### Entries provided
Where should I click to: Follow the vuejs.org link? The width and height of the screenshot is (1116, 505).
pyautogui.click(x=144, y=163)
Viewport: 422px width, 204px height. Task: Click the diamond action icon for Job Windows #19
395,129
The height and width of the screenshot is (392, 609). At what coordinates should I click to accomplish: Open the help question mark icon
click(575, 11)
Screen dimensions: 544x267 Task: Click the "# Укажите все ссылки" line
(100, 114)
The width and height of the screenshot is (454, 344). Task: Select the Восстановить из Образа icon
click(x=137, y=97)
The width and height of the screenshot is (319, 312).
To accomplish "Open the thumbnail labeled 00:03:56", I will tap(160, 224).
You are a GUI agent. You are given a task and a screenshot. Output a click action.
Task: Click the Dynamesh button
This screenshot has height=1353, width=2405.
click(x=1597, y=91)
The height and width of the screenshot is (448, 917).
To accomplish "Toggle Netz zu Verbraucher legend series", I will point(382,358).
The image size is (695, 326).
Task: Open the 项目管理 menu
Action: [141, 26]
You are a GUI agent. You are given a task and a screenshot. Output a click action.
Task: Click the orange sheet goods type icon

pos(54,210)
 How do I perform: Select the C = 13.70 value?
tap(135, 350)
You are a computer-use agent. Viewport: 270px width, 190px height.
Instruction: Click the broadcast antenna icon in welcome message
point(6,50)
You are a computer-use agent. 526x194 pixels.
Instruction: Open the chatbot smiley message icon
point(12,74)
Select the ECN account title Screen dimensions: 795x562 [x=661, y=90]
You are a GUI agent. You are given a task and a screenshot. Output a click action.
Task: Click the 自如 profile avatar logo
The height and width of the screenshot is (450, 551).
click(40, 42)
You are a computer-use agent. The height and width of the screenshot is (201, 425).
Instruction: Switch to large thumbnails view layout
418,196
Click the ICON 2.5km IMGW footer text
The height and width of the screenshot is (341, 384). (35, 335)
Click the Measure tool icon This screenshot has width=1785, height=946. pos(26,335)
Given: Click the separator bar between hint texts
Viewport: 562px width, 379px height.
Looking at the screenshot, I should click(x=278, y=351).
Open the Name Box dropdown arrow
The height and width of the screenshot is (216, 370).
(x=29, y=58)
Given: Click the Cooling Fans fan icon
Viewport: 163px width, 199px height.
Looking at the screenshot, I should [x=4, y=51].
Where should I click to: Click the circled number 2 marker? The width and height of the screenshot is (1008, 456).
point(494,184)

### Task directions
Rewrite the items above, replacing each "GUI agent" with "desktop assistant" and keeping everything else the same.

### Solution to this problem
Where should I click to: Follow the vuejs.org link? The width and height of the screenshot is (1116, 505).
pyautogui.click(x=144, y=163)
Viewport: 422px width, 204px height. Task: Click the diamond action icon for Job Windows #19
395,129
The height and width of the screenshot is (392, 609). At what coordinates should I click to accomplish: Open the help question mark icon
click(575, 11)
Screen dimensions: 544x267 Task: Click the "# Укажите все ссылки" line
(100, 114)
The width and height of the screenshot is (454, 344). Task: Select the Восстановить из Образа icon
click(x=137, y=97)
The width and height of the screenshot is (319, 312).
To accomplish "Open the thumbnail labeled 00:03:56", I will tap(160, 224).
You are a desktop assistant. You are given a task and a screenshot. Output a click action.
Task: Click the Dynamesh button
This screenshot has height=1353, width=2405.
click(x=1597, y=91)
The height and width of the screenshot is (448, 917).
To accomplish "Toggle Netz zu Verbraucher legend series", I will point(382,358).
The image size is (695, 326).
Task: Open the 项目管理 menu
Action: [141, 26]
You are a desktop assistant. You are given a task and a screenshot. Output a click action.
Task: Click the orange sheet goods type icon

pos(54,210)
 How do I perform: Select the C = 13.70 value?
tap(135, 350)
You are a computer-use agent. Viewport: 270px width, 190px height.
Instruction: Click the broadcast antenna icon in welcome message
point(6,50)
You are a computer-use agent. 526x194 pixels.
Instruction: Open the chatbot smiley message icon
point(12,74)
Select the ECN account title Screen dimensions: 795x562 [x=661, y=90]
You are a desktop assistant. You are given a task and a screenshot. Output a click action.
Task: Click the 自如 profile avatar logo
The height and width of the screenshot is (450, 551).
click(40, 42)
You are a computer-use agent. The height and width of the screenshot is (201, 425).
Instruction: Switch to large thumbnails view layout
418,196
Click the ICON 2.5km IMGW footer text
The height and width of the screenshot is (341, 384). (35, 335)
Click the Measure tool icon This screenshot has width=1785, height=946. pos(26,335)
Given: Click the separator bar between hint texts
Viewport: 562px width, 379px height.
Looking at the screenshot, I should click(x=278, y=351).
Open the Name Box dropdown arrow
The height and width of the screenshot is (216, 370).
(x=29, y=58)
Given: Click the Cooling Fans fan icon
Viewport: 163px width, 199px height.
Looking at the screenshot, I should [x=4, y=51].
Where should I click to: Click the circled number 2 marker? The width and height of the screenshot is (1008, 456).
point(494,184)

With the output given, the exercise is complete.